Answer: Thanks you for the overall positive assessment of our work.

Page 6: The authors evaluate the reactivity of compound 2; however, the reaction scheme should be included in the main text. Additionally, a direct comparison of its reactivity with reported Stryker’s reagent analogues is necessary.

Answer: Thanks for pointing this out and we added the reaction schemes for both reactions carried out. Additionally, we added a sentence to compare the reactivity between 2 and Stryker’s reagent which we did by comparing the reaction conditions of the reaction with cyclohex-2-en-1-one and the hydrogenation reagent.

Page 8: The reported yield of compound 2 is quite low. What is the major product of the reaction?
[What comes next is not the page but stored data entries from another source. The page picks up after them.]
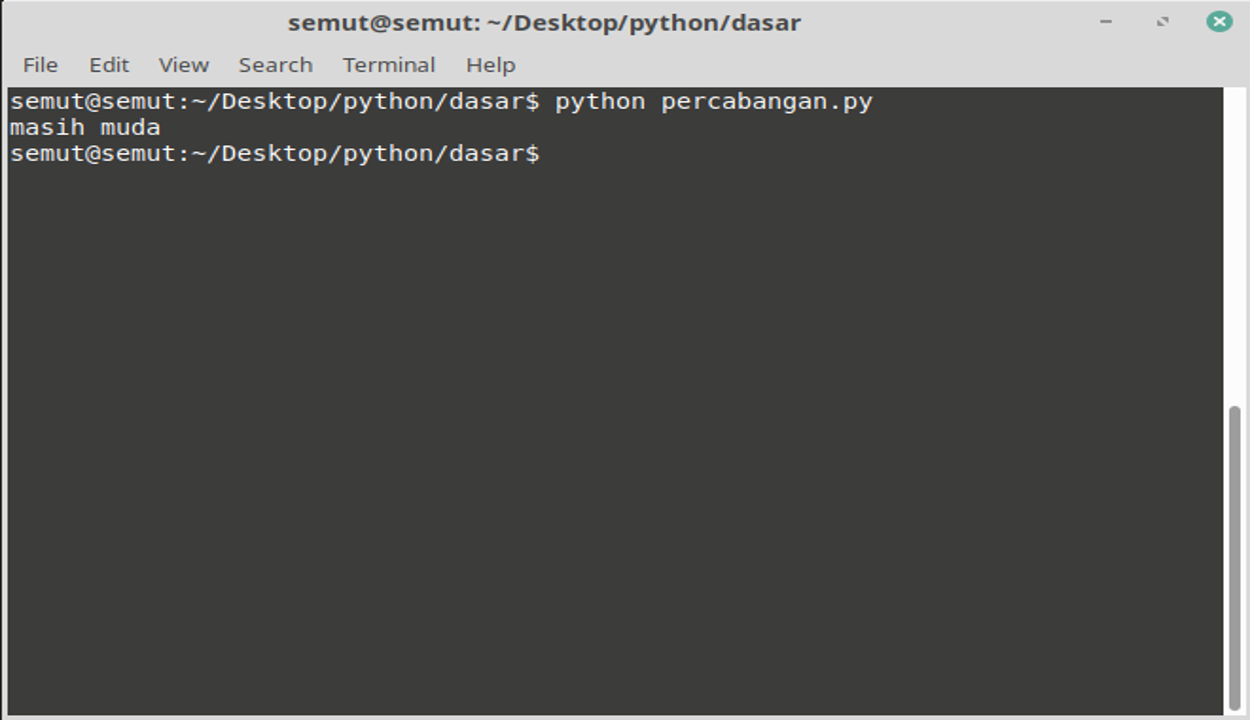
Task: Click the maximize/restore window icon
Action: 1162,22
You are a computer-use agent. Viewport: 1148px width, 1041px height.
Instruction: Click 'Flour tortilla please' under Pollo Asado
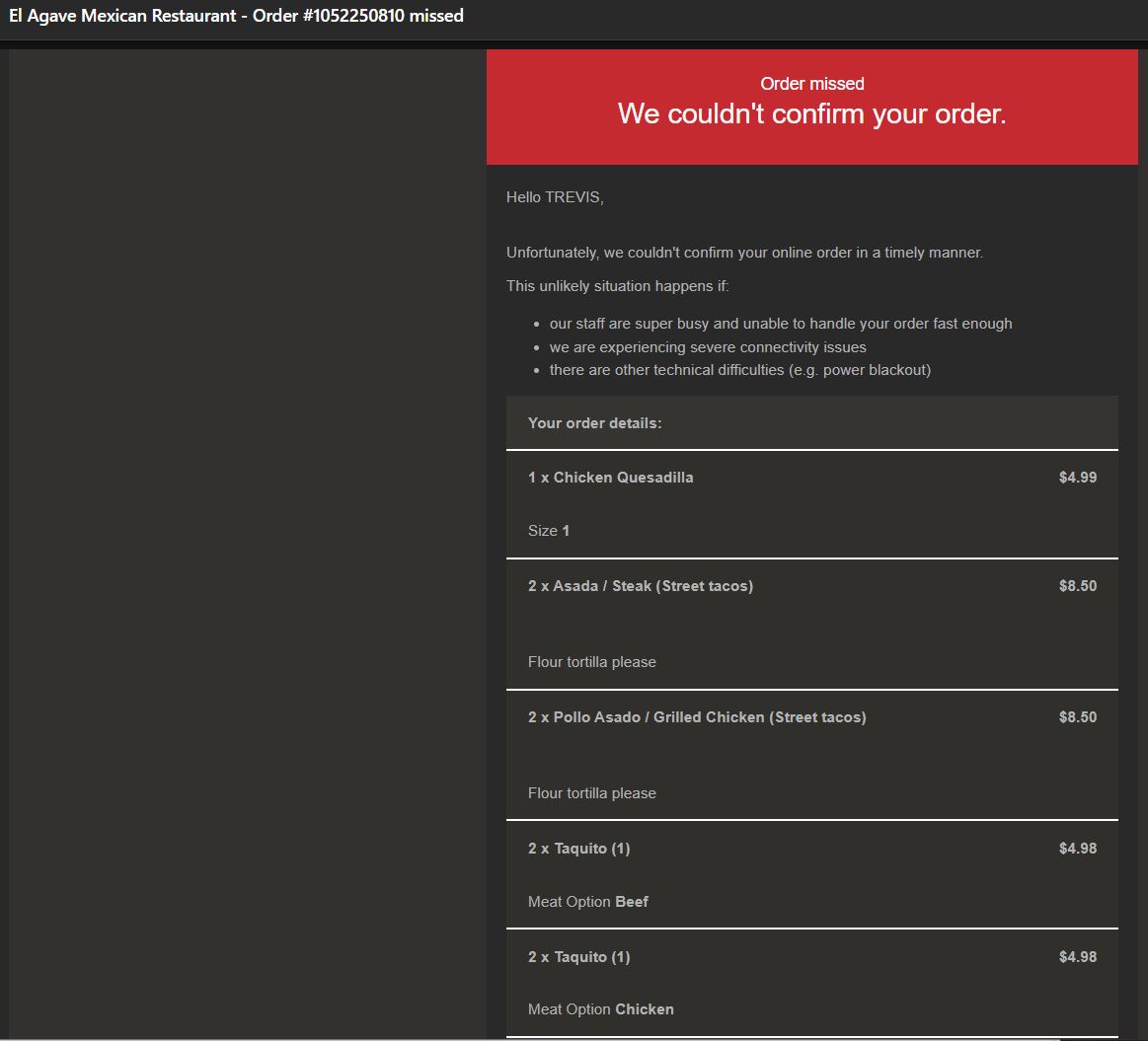pyautogui.click(x=591, y=793)
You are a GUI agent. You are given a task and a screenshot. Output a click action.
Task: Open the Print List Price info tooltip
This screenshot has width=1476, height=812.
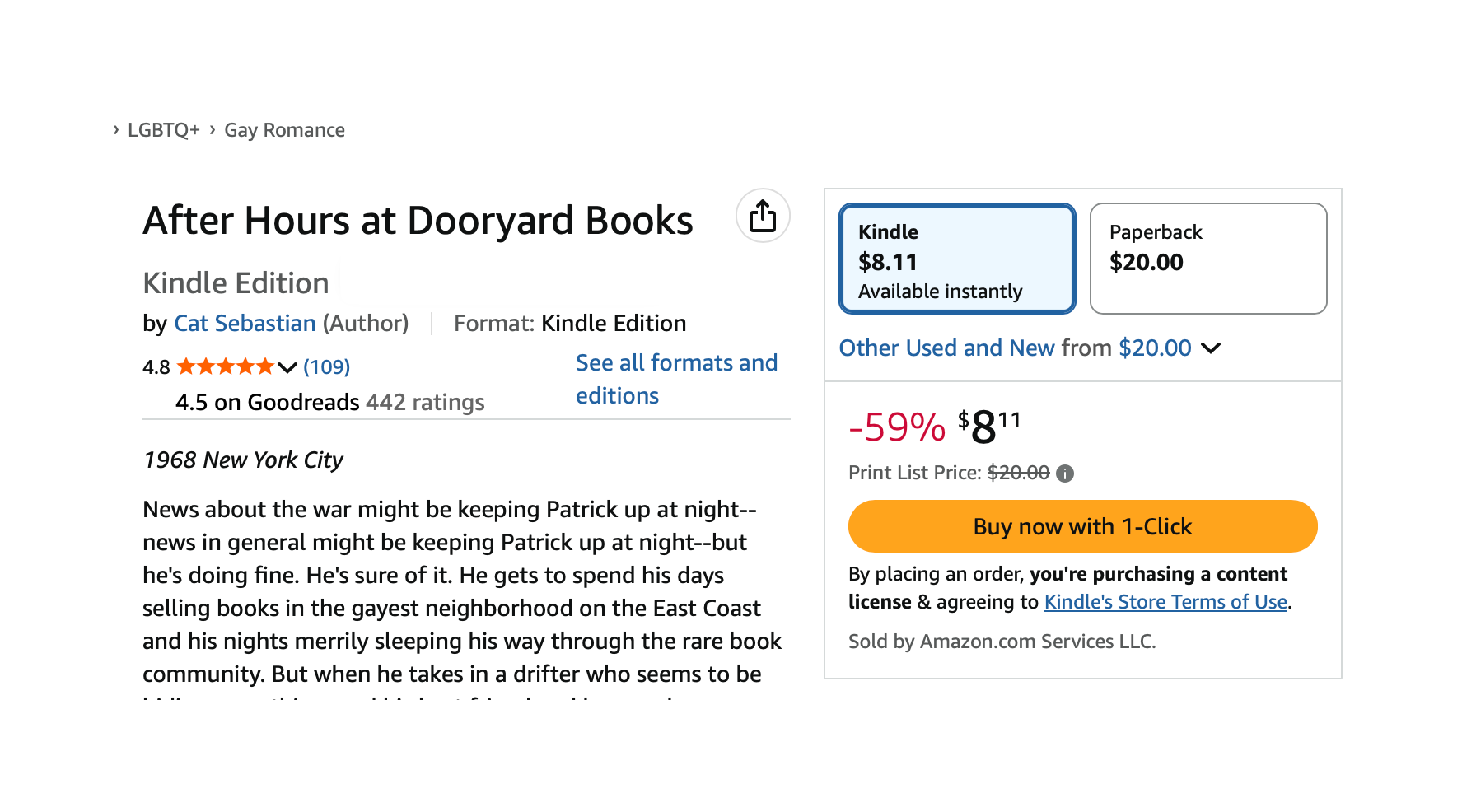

Please provide data on the crude mixture in the Supporting Information.

Answer: This is an interesting question that we are currently investigating. We have isolated two additional copper hydrides, which are beyond the scope of this work and are currently being characterized. The reason for the low yield is the required correct ratio between CuH and CuCl, which is achieved by the sub-stoichiometric addition of L-Selectride. However, due to local variations in stoichiometry, a higher yield was not obtained despite several attempts.

What is the outcome when (tBu₃P)CuCl reacts with an excess of L-Selectride?

Answer: By using an excess of L-Selectride two products are obtained, which are the copper hydride clusters mentioned above. However, in contrast to the relatively stable Cu₁₄, both compounds are more reactive and form elemental copper and hydrogen at higher temperatures, which is actually under investigation.

In Figure S3 of the Supporting Information, why does only one phosphorus signal appear despite the presence of two chemically inequivalent phosphorus environments in complex 2? Moreover, please provide the non-decoupling 31P NMR spectrum of 2.

Answer: Thanks for pointing this out. Within 2 all phosphines are chemically equivalent. The two signals in the ¹H NMR spectrum are due to coupling of the hydrogens with phosphorus. This has been confirmed by NMR measurements at different field strengths. We have provided the non-decoupled ³¹P NMR spectrum to the Supporting Information.